***** AUSZUG *****
Es ist doch wohl so das du einen 'normalen' Windows-PC hast, der über einen gekauften Marke xyz-Router ans Internet angebunden ist - also eigentlich so ziemlich das normalste Setup der Welt heutzutage.

Vom Windows-PC aus baust du nun für die Übertragung mittels PuTTY zuerst einen SSH-Tunnel auf zu einem Server im Internet der bei deinem 'Lösungsanbieter' steht.

Durch diesen Tunnel schickt dann IE bzw. eine Java-App. oder was auch immer ihre Daten durch eben diesen Tunnel - oder werden die von 'drüben' geholt?

Ich nehme mal an incl. der PuTTY-Version die du verwendest hast du sämtliche Software vom Anbieter bekommen?

Das einzige was mir überhaupt einfällt was es vielleicht sein könnte wäre ein Problem mit der MTU-Size.

Deine Gentookiste kommt in dem ganzen Konstrukt bestenfalls dann ins Spiel wenn die der Router ist...
*****
*AUFGABE A*
Aktualisiere in den Datensätzen den Abschnitt von der Zeile mit „The image size is (752, 405).“ bis einschließlich der Zeile mit „(x=216, y=410)“, indem du „dropdown“ durch „menu“ ersetzt. Gib nur diese Zeilen aus und lass alles andere unverändert.
***** DATENSÄTZE *****
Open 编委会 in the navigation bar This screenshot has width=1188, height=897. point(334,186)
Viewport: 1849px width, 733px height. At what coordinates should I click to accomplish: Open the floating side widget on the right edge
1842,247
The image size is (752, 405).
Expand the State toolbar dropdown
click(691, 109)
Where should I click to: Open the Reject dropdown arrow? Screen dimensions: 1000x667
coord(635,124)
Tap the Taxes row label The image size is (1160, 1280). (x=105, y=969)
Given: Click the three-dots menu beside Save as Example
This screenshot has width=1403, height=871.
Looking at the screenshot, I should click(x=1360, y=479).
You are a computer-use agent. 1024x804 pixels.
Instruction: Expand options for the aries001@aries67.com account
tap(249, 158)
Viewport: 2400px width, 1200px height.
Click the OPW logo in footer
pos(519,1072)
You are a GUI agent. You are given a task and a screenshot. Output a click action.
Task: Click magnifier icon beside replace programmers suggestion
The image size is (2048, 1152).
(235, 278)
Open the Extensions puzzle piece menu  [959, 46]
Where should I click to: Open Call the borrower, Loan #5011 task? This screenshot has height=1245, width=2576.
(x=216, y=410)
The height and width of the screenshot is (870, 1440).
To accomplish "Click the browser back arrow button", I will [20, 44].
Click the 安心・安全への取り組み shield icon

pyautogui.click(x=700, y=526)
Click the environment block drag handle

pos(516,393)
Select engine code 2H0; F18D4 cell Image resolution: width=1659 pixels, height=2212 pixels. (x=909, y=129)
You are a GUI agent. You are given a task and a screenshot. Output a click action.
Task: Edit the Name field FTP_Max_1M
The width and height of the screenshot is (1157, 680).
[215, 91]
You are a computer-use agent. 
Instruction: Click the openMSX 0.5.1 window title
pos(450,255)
*****
*AUFGABE B*
Gib den Abschnitt des Auszugs von „Durch diesen Tunnel“ bis einschließlich „von 'drüben' geholt?“ wortgetreu aus.

*ANTWORT A*
The image size is (752, 405).
Expand the State toolbar menu
click(691, 109)
Where should I click to: Open the Reject menu arrow? Screen dimensions: 1000x667
coord(635,124)
Tap the Taxes row label The image size is (1160, 1280). (x=105, y=969)
Given: Click the three-dots menu beside Save as Example
This screenshot has width=1403, height=871.
Looking at the screenshot, I should click(x=1360, y=479).
You are a computer-use agent. 1024x804 pixels.
Instruction: Expand options for the aries001@aries67.com account
tap(249, 158)
Viewport: 2400px width, 1200px height.
Click the OPW logo in footer
pos(519,1072)
You are a GUI agent. You are given a task and a screenshot. Output a click action.
Task: Click magnifier icon beside replace programmers suggestion
The image size is (2048, 1152).
(235, 278)
Open the Extensions puzzle piece menu  [959, 46]
Where should I click to: Open Call the borrower, Loan #5011 task? This screenshot has height=1245, width=2576.
(x=216, y=410)

*ANTWORT B*
Durch diesen Tunnel schickt dann IE bzw. eine Java-App. oder was auch immer ihre Daten durch eben diesen Tunnel - oder werden die von 'drüben' geholt?